4/5/11

madrobins: It's a meatloaf.  Dressed up like a bunny.  (Default)
...in preparation for which I have tidied up three different versions of my resume (admin; managing editorial; copywriting), gone through my Facebook and Linked In contacts trying to see if I know anyone local who has, like, employment and might recommend me (yes, I've already talked to a couple of you good folks), and updated my Linked In resume.

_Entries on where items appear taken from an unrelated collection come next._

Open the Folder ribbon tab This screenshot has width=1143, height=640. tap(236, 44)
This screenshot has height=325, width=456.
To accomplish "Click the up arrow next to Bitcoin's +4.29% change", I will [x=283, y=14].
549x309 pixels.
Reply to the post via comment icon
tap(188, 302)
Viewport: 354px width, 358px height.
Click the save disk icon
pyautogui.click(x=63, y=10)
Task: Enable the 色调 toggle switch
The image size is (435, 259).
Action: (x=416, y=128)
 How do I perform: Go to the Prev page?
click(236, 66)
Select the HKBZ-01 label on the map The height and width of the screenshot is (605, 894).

Now I want to take a long bath and read something fluffy. Instead I'm going to take the Poor Crippled Dog downstairs to play with her squeaky toy in the garage; then I'm going to meet the LCC (lovely career counselor), and then, in proud consciousness of a day spent doing things I don't love, I get to go have dinner with [livejournal.com profile] mme_hardy and [livejournal.com profile] oyceter, and then we get to go see Hugh Jackman do show tunes. And dance. So there.
madrobins: It's a meatloaf.  Dressed up like a bunny.  (Default)
He poked fun at his own sex-symbol status. He had a wardrobe malfunction (split his pants) and changed on stage. He sang his heart out, danced, shook everything his mamma gave him, had digeridoo (sp?) players on stage for one number, channelled Peter Allen deliciously, and had a terrific time. There was a seven year old girl named Amelia in the front row and he talked with her throughout the show. He got a guy up from the audience to dance with the backup singers (and sat with the guy's wife to watch--made her evening, I'm sure).

Jackman had a wonderful time. As near as I can tell, so did everyone else in the audience.